‘Early innings’ of a U.S. manufacturing boom: Tema ETFs CEO delivers bull case for industrials

CNBC

By Emily Glass

Jul 3 2024

Bob Pisani: Tariffs and bringing back more jobs to the United States is a central issue in the upcoming presidential debates, and not surprisingly, there’s ETFs for that. That’s why we’re here. Let’s talk to a couple of people in charge of them. Maurice Pott is CEO and founder of Tema, an investment management company that runs the American reshoring ETF, the symbols are S H O, which invests in industrial and infrastructure companies at the heart of the American manufacturing and re industrialization boom.

Also joining us here at the N. Y. S. C., Todd Sohn, ETF and technical strategist for Strategus. Maritz, tell us a little bit about what’s in this ETF and how is the election driving this particular theme? Reshoring.

Maurits Pot: Thanks, Paul, for having me on the show today. So a really good question. The reshoring ETF, investing companies at the heart of the reindustrialization.

Companies bring back jobs, bring back manufacturing, bring back innovation, and ultimately also driving the re infrastructure spend in the U. S. You’re seeing infrastructure spend at a 30 year high, and that infrastructure spend is required to enable people to invest in manufacturing.
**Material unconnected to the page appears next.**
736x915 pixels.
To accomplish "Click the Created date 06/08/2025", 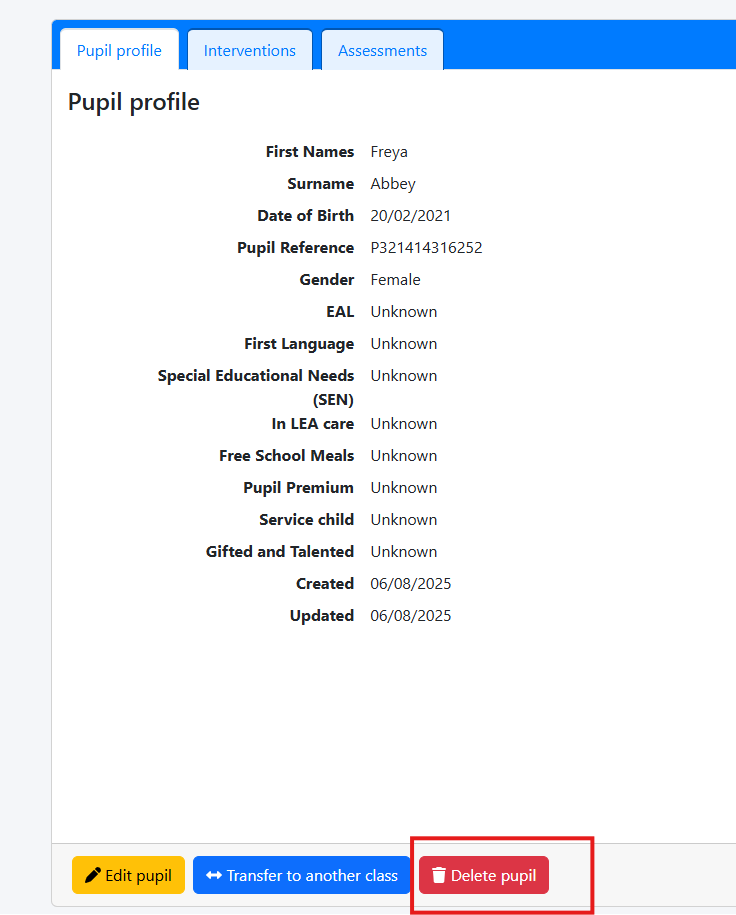I will click(x=410, y=583).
You’re not going to invest billions in a plant if you’re not comfortable that there’s infrastructure to support that plant development, also the, the, the manufacturing that comes out of the plant.
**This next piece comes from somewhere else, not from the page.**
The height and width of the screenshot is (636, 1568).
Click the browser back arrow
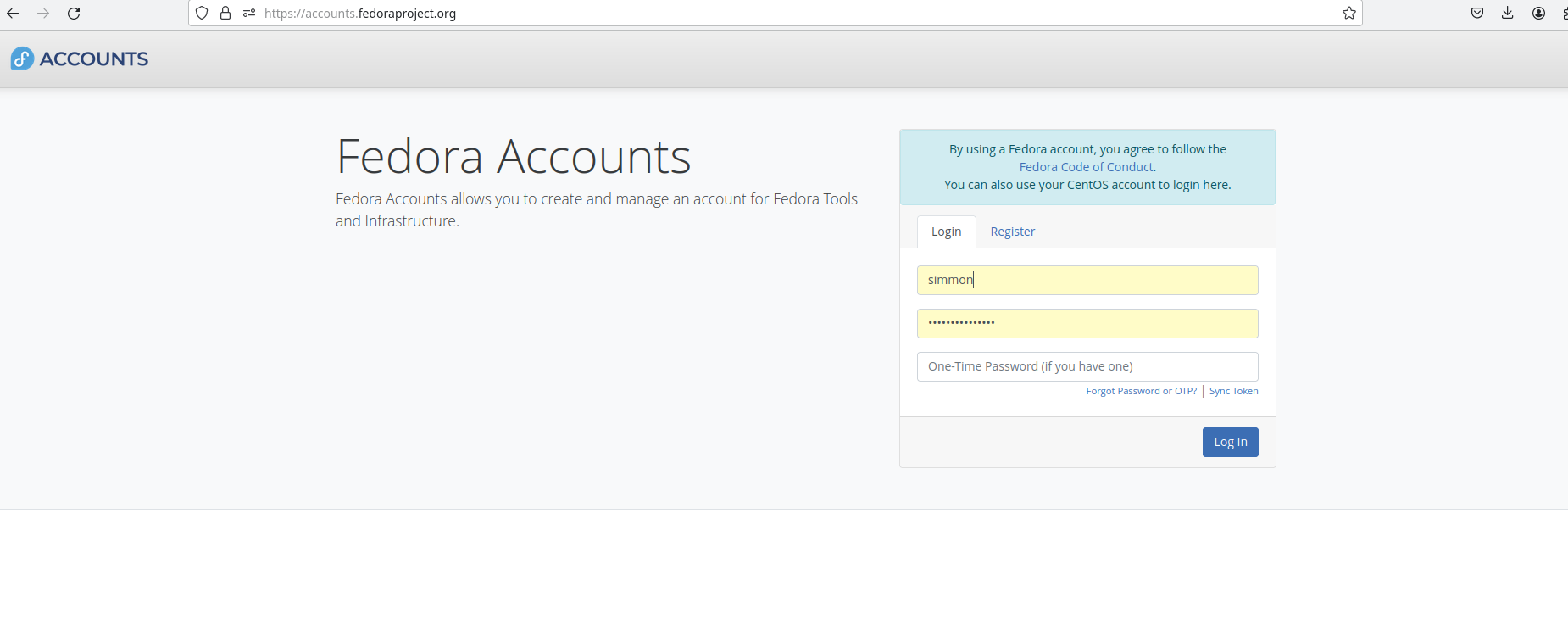[13, 14]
So this is a big trend. Some would call it deglobalization. When the early innings Regulation and bills such as the CHIPS Act, IRA Act have helped this, but really at the heart of it is job creation, manufacturing and reshoring, bringing back local manufacturing jobs.

Bob Pisani: So I’m looking at your top picks here.

Applied Industrial Technologies and Eaton are the two top ones. How are they going to benefit from reshoring?

Maurits Pot: So Applied Industrial Automation is really focused on the automation part. So we think this wave of industrialization is actually going to be a lot cleaner than previous industrialization. It’s going to be focused on efficiency.

It’s going to be focused on automation and also a degree of sustainability. When you think about Eaton, Eaton is the heart of the electrification space. Distributing, installing, providing electricity. Electricity demand is going up as manufacturing goes up. We see this as a structural growth opportunity.

The CEO of Eaton mentioned that he expects the end market to grow 2x what it did historically. That’s staggering for an industry such as electrification, which has been around for decades.

Bob Pisani: You know, Todd, we, uh, you and I talk about these thematic ETFs. We have seen these thematic ETFs come and go over the years.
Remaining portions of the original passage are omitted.